Hoje li uma pequena obra literária genial que, por ser genial, me fez pensar e me levou a reflectir sobre a minha vida. Apercebi-me (já há muito, aliás) que o mundo funciona de uma maneira tal que nos deixamos perder tantas coisas, tantas partes de nós que julgaríamos essenciais quando as tínhamos, e conseguimos continuar a ser felizes. E, no fundo, se podemos ser felizes, não interessa realmente se as perdemos ou não. Embora seja sempre uma perda, dê por onde der.

(amanhã é a partida do Flávio, e eu vou obviamente estar lá. …ainda não fiz a minha. Será que alguma vez a farei?)

(descobri que o Nelson resolveu, quase com Direito no fim, tirar outro curso diferente do qual gosta mais. Mudou de vida e acho que invejo isso. Não porque queira ou precise de mudar também, estou muito bem como estou, mas porque é algo de que, se eu o tivesse feito, decerto me gabaria.)

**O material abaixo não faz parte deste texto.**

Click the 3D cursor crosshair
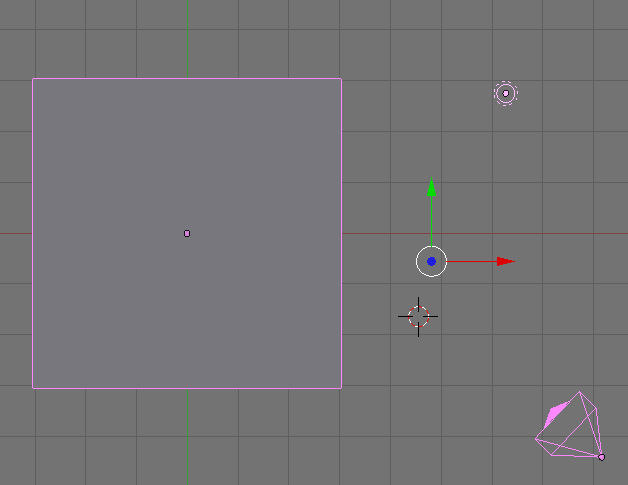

(sinto falta de escrever da maneira que escrevia antes.)

2 Respostas to “Divagar”

  1. Nelson F. Coelho Says:

    Apanhei agora este teu texto às quatro e tal da manhã. Só para dizer que tu nunca podes mudar de vida. Apenas podes vencer as probabilidades e desbastar terreno. To boldly go where no man has gone before como dizia há pouco o genérico do Star Trek. E isto é mais uma questão de perspectiva. Se calhar estar aqui a escrever estas linhas já se encaixa nessa senda de invulgaridade. Não sei. Só sei que a minha vida muda todos os segundos, como constataria o Heraclito, pois somos escravos da mudança que passa por nós impune e sarcástica. Como que a sorrir. Porque não sorrir de volta? Mas isto são divagações. Se calhar preciso de um blog. Se calhar preciso de jogar poker. Mas isso de meter dinheiro numa mesa por pura diversão faz-me pensar quão evanescente é a nossa moralidade ocidental. Gostaria mais de apostar em mim, num projecto de vida. Acho que vou apostar em postar este texto. Mas acho que se calhar preciso mesmo é de ir dormir. Não porque queira ou precise de dormir também, estou muito bem como estou, mas porque é algo que, se estivesse a fazer, decerto me gabaria. Citando o Pedro, claro! ;)

  2. helena mota Says:

    A felicidade pode ser o mero vislumbre de um arco-íris de contorno perfeito. Aparece deslumbrante e no minuto seguinte já lá não está. A sua imponência e deslumbrante recorte fazem-nos sentir bem, sorrir para o fundo de nós próprios.

    A perca é sempre relativa. A perca como a felicidade apenas dura um momento. Nada nem ninguém se perde. Apenas encontros e desencontros acontecem nas nossas vidas. Sonhamos. Vivemos. Morremos. Renascemos outra vez a cada despertar.

    Nada do que somos verdadeiramente se perde. Tudo o que faz sentido se guarda. O resto continua lá, mas esbatido, na luz branca em que se diluem todas as cores do nosso arco- íris interior.